The District sued three Maryland families Wednesday, alleging the parents fraudulently claimed to live in the city so their children could attend D.C.’s public schools.
The families skirted paying tuition required of students residing outside the District, according to the lawsuit, and the city’s attorney general said he is seeking more than $450,000 in unpaid fees and penalties. One of the parents is a teacher at a D.C. high school, and a woman accused of aiding a family works at a city high school.
“Individuals who commit residency fraud unlawfully take school seats that should be occupied by children who live in the District,” D.C. Attorney General Karl A. Racine said in a statement. “Our office will continue to bring residency fraud cases to deter non-residents from sending their children to District schools without going through the established process that includes paying non-resident tuition.”
The District alleges in three lawsuits that the families collectively sent four children to city schools between 2011 and 2015 without paying tuition.
Schools attended by the children include Ludlow-Taylor Elementary, Dunbar High School, Hardy Middle School and Wilson High School. Annual tuition at the schools ranges from $10,000 to $14,000.

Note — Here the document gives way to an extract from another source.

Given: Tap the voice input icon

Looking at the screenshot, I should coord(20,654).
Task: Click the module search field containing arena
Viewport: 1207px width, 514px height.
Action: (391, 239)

Under D.C. law, authorities seeking redress from scofflaw suburban parents can seek triple the amount of tuition those parents avoided by using a fraudulent D.C. address.
Residency fraud has been an ongoing problem but came under increased scrutiny this past year after a city investigation alleged that more than 30 percent of students at Duke Ellington School of the Arts — more than 160 teenagers — lived outside the city and were not paying tuition. But in October, administrators and parents at the school said the city had determined at least 90 of the accused students live in the District.

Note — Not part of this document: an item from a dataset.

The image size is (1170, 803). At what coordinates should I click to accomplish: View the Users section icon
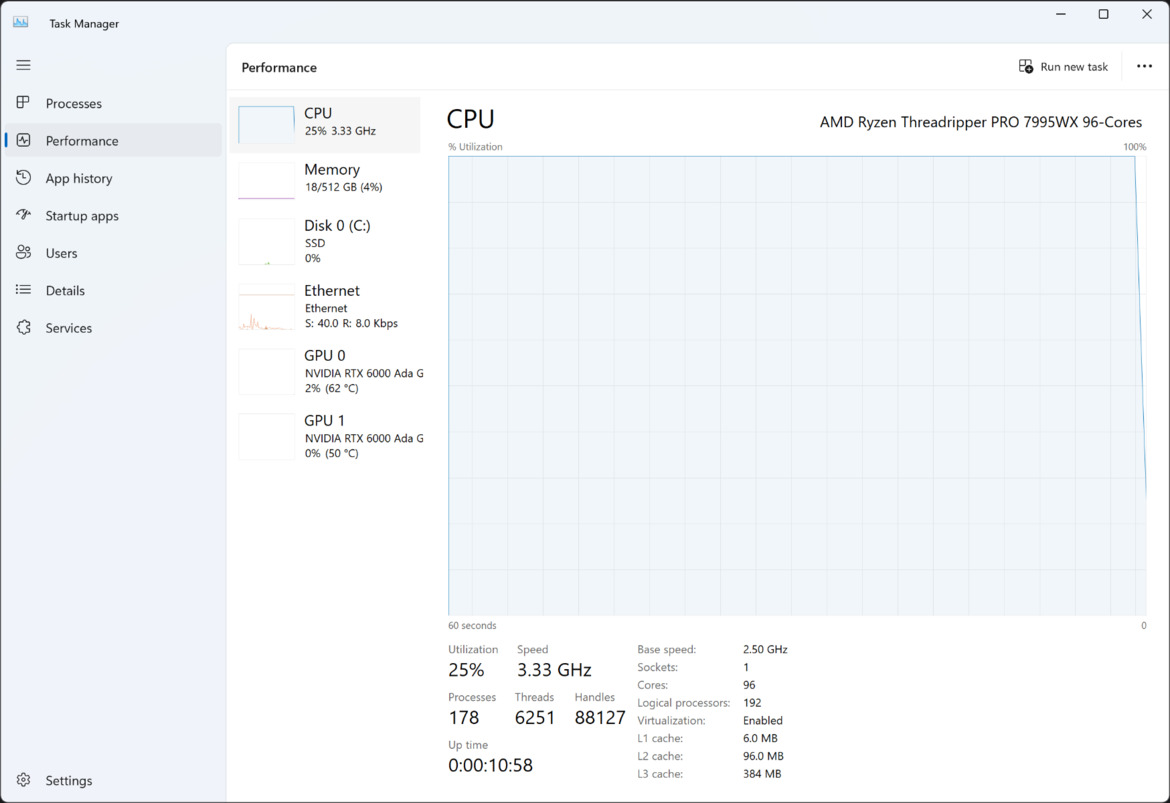[23, 252]
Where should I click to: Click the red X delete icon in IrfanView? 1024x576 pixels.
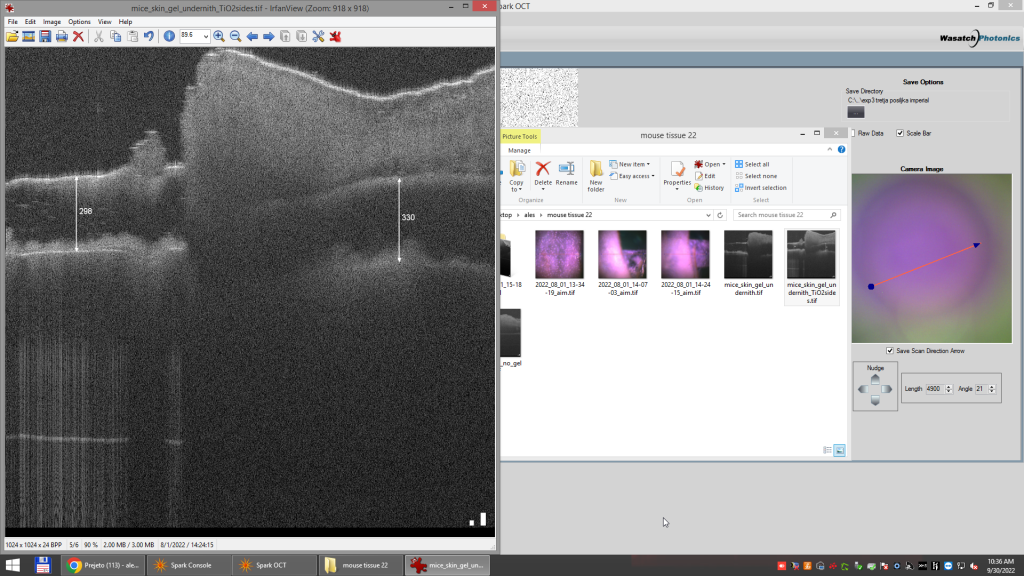pos(78,36)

The Ellington investigation laid bare the complicated lives of students in an urban school system and the complexities that come with investigating residency fraud.
The D.C. Office of the Attorney General says it has dedicated additional resources to combating residency fraud over the past two years, including more investigators and attorneys.
This is the third batch of residency-fraud lawsuits the city has filed in D.C. Superior Court in the past 10 months, collectively seeking more than $1.9 million in unpaid tuition and damages.
Named in the lawsuits Wednesday are Kiana E. Bennett and Willie E. Bennett Jr., former residents of Hyattsville, Md., who now live in the District; Erika Parker of Bowie, Md.; and Twarnisha Peterson Stokes of Upper Marlboro, Md.
Tarkitta Sedgwick of Forestville, Md., also is named and is accused of helping Parker deceive school officials by signing forms claiming that she was the child’s primary caregiver and that she and the child lived together in Northwest. But Sedgwick lived in Maryland, and the child did not reside with her, the city alleges.
Sedgwick is an employee of D.C.’s Dunbar High School. Bennett teaches at McKinley Technology High School.
The families did not immediately respond to requests for comment.
The attorney general’s office said Sedgwick and the parents repeatedly in documents used D.C. addresses that were not their own to avoid paying tuition. They signed sworn statements claiming to live in the District. Some of the forms included the line: “I understand that providing false information for the purposes of defrauding the government is punishable by law.”
Morgan Smith contributed to this report.